True Tales of Sorrow
Corridos must be true, and they follow a specific structure that includes a headline, the introduction of characters and a moral. Student Tony Ramos wrote his corrido about his uncle, who died crossing the border.
Ramos was a toddler when his parents crossed the border. Now, he wants to become a teacher, so he can educate the next generations who come to America. Ramos pays close attention to the debate over illegal immigration.
"I would get angry at some of the things politicians say: 'Build a wall and keep them out.' But at the same time, I grew up here, and this country has given us a lot," Ramos says. "And it makes it hard to choose what side to be on."

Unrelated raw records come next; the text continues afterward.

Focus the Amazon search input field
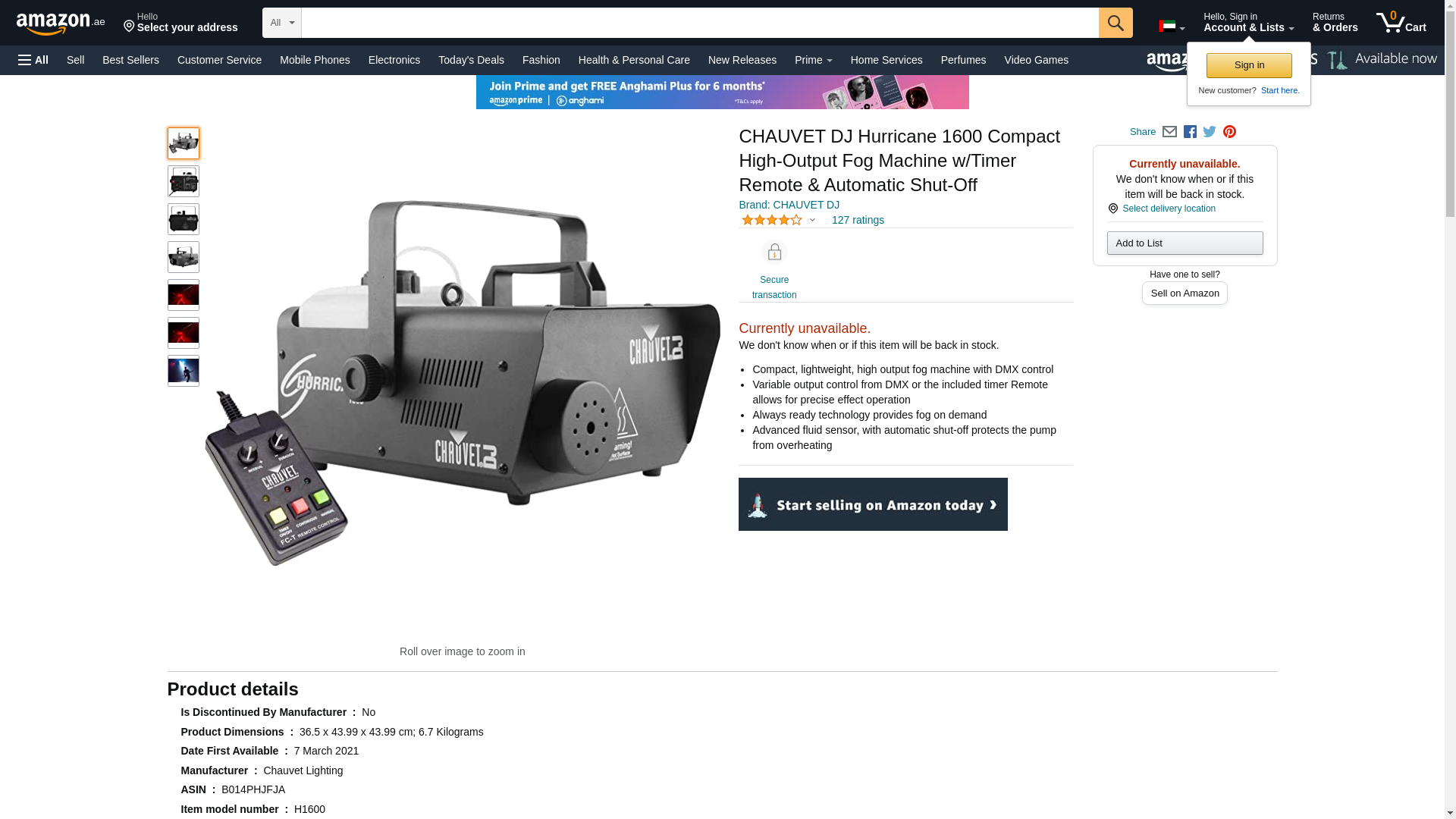Image resolution: width=1456 pixels, height=819 pixels. (700, 23)
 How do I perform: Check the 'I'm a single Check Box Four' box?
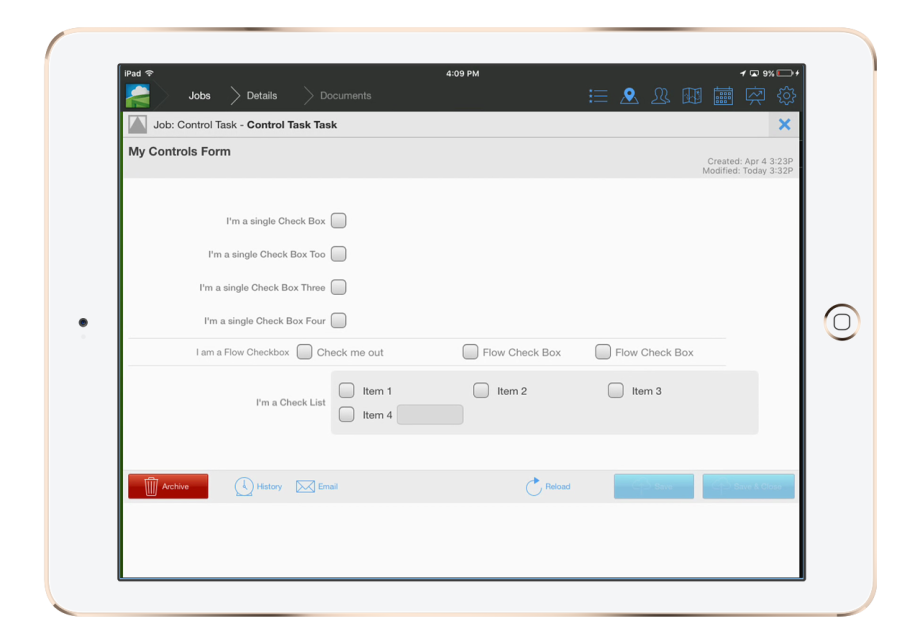pyautogui.click(x=338, y=320)
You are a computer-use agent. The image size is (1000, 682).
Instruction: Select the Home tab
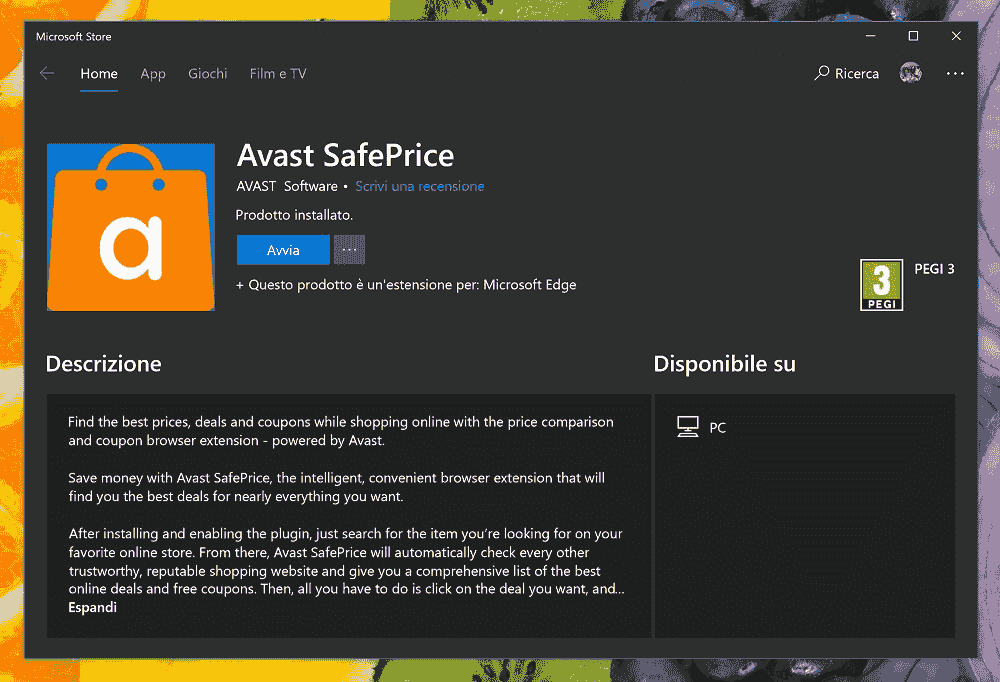click(x=98, y=73)
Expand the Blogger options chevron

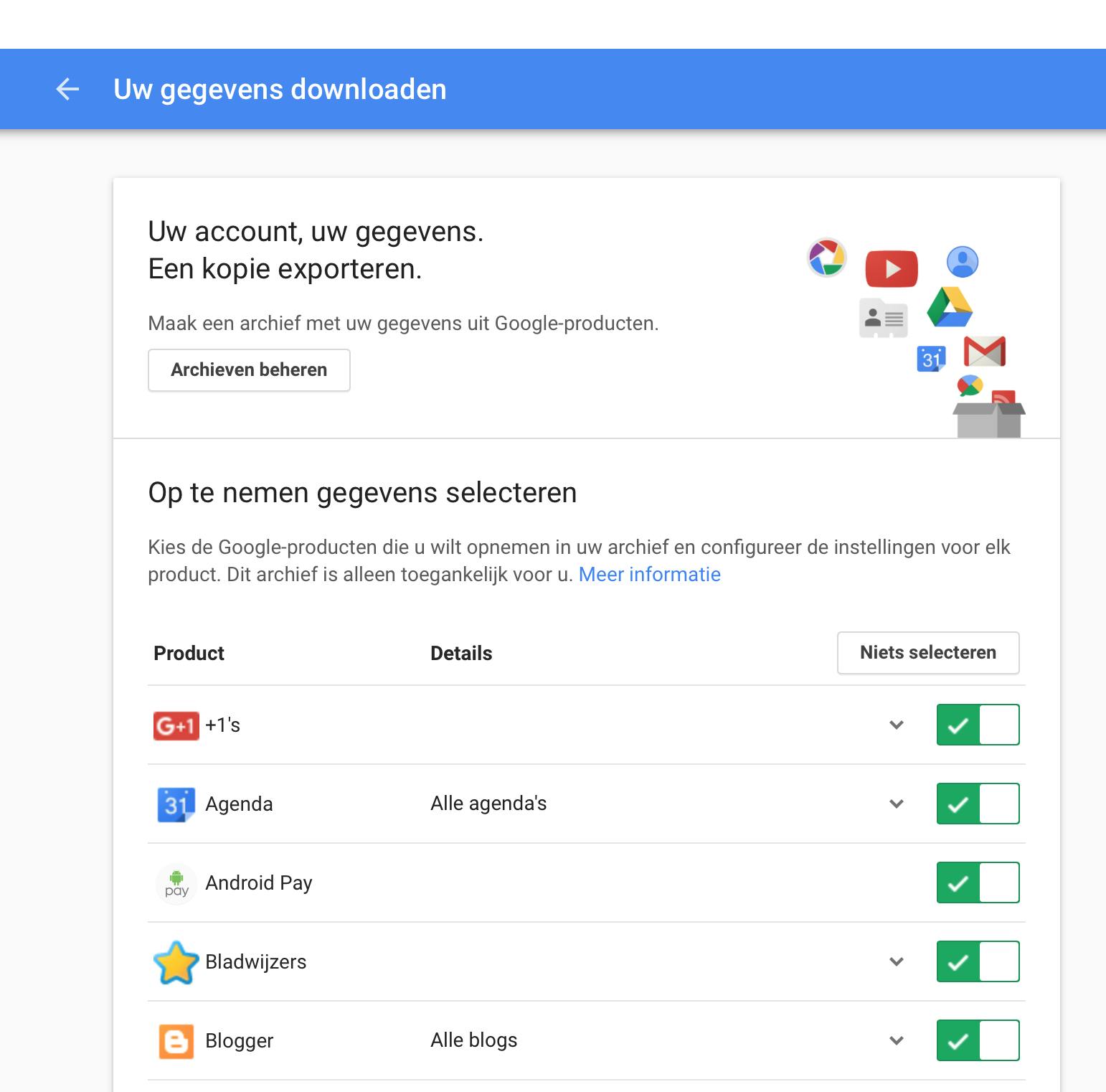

Immigrant farmworkers themselves have written ballads that address the issue. Jose Garcia of Payette, Idaho, wrote one called "Embajadores," which expresses the hope that President Bush will take action to legalize undocumented workers.
Other immigrant farm workers are not as optimistic. Benigno Pedraza sings, "The doors of opportunity are closing in America, so I'm going back to Mexico."
Still others write songs to accompany their political activism. The Immigrant Ranger, as he calls himself, clenches his fist and closes his eyes as he begins a song. He wears a cowboy hat with more than 100 signatures from the people he met four years ago during the Immigrant Workers Freedom Ride to Washington.
The Immigrant Ranger has written songs about stowaway Mexicans who suffocate to death in boxcars, and about the hardships of day laborers who freeze on street corners while they wait for work.
Guthrie once said, "If the fight gets hot, the songs get hotter. If the going gets tough, the songs get tougher." Immigrant Ranger vows to keep singing until things change, and he's working with students to translate his songs into English. He wants all Americans to hear his stories.
"I think that if Woody Guthrie were alive today and he heard what we were doing, he'd be very happy," Dies says.